**REQUEST 1**:
Rewrite the lines of the listing from the line with "Documents (79, 579)" through the end of the listing, both ends included, keeping the requests as they are. Multiply every coordinate in the answers by 0.85 and round it to a whole number, with halves rounded up. Omit the pictures.

━━━ DOCUMENT TEXT

Jørgen Festervoll, CEO of Heimdall Power, is happy to be taking part in the biggest U.S. deployment to date of a technology that could dramatically expand the capacity of the country’s overstressed transmission grids. He also thinks the project is just scratching the surface. 

In March, the Norwegian company announced plans to deploy 52 of its sensors on the transmission lines of Minnesota-based cooperative utility Great River Energy. Those sensors provide grid operators with dynamic line ratings (DLR) — real-time data on how much power transmission lines can carry based on temperature, wind speeds, and other factors. 

More often than not, this data reveals that the traditional, conservative static” ratings that grid operators now rely on are significantly underestimating how much electricity those lines can actually carry — on average by between 10 and 30 percent, and sometimes by 50 percent or more. 

Projects in Europe that use Heimdall’s Neuron sensors, as well as DLR technologies from a host of other providers, have produced these findings over the course of a decade. In the last five years or so, U.S. utilities have begun to follow the lead of their European counterparts, with pilot projects in New York state, Pennsylvania, Ohio, and Indiana showing similar results.

━━━━━━

**REQUEST 2**:
Answer these questions from the passage on dynamic line ratings:
(a) How many sensors does the Norwegian company plan to deploy on Great River Energy's transmission lines?
(b) On average, by how much do static ratings underestimate the power the lines can carry?
(c) In which U.S. states have pilot projects shown similar results?

━━━ AVAILABLE DATA

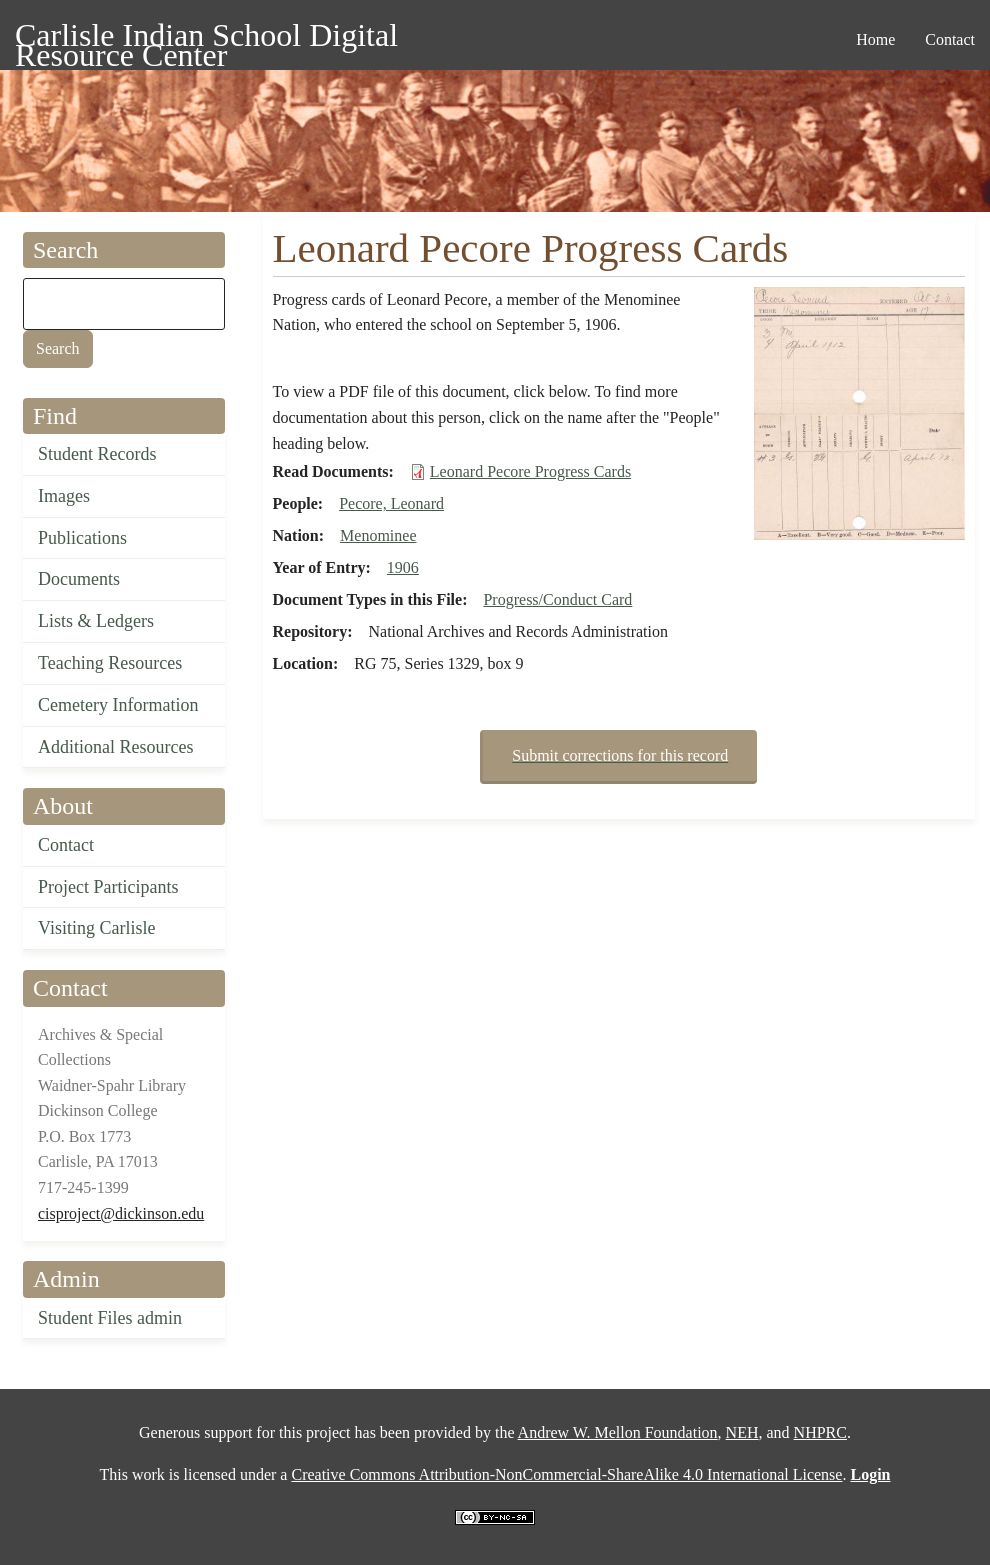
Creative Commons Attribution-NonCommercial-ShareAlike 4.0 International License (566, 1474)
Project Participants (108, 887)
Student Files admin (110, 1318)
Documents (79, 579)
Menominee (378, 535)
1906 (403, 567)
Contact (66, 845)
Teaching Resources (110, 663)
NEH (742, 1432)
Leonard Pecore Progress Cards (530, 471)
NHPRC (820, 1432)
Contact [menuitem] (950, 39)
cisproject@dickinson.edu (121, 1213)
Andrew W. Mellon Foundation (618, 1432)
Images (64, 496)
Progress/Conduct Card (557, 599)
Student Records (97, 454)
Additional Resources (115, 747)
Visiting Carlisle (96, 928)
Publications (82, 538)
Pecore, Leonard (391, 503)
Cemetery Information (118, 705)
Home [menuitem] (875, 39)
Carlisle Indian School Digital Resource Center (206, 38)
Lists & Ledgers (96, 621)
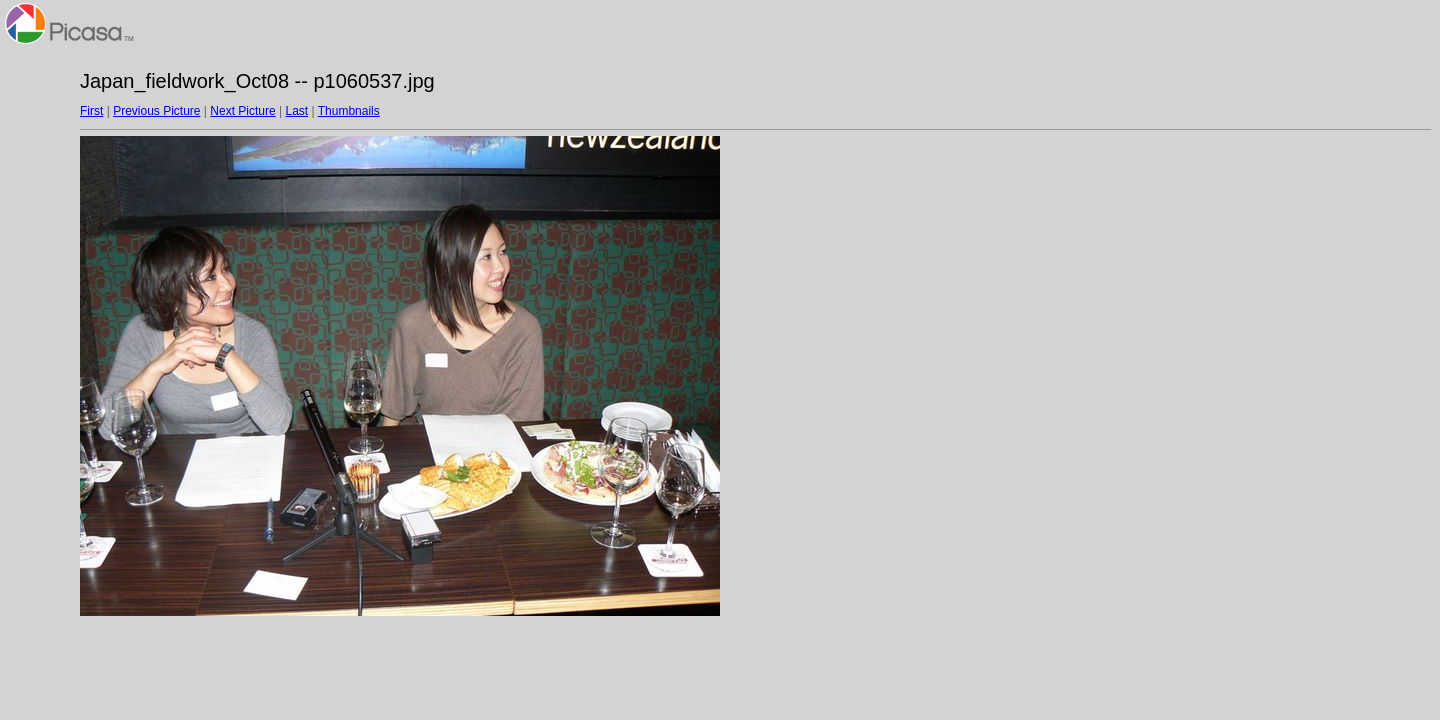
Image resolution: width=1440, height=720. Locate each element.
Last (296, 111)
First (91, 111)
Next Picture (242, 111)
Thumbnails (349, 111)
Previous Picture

━━━━━━

**FULL OUTPUT 1**:
Documents (67, 492)
Menominee (321, 455)
1906 (343, 482)
Contact (56, 718)
Teaching Resources (94, 564)
NEH (631, 1217)
Leonard Pecore Progress Cards (451, 400)
NHPRC (697, 1217)
Contact [menuitem] (808, 33)
cisproject@dickinson.edu (103, 1031)
Andrew W. Mellon Foundation (525, 1217)
Images (54, 422)
Progress/Conduct Card (473, 509)
Student Records (82, 386)
Additional Resources (98, 635)
Visiting Carlisle (82, 789)
Publications (70, 457)
Pecore, Leonard (332, 428)
Cemetery Information (100, 599)
Home [menuitem] (744, 33)
Carlisle Indian School Digital Resource Center (175, 32)
Lists & Ledgers (82, 528)
Image resolution: width=1440, height=720. Locate each element.
Last (252, 94)
First (77, 94)
Next Picture (206, 94)
Thumbnails (297, 94)
Previous Picture

**FULL OUTPUT 2**:
(a) 52 sensors.
(b) By between 10 and 30 percent.
(c) New York, Pennsylvania, Ohio, and Indiana.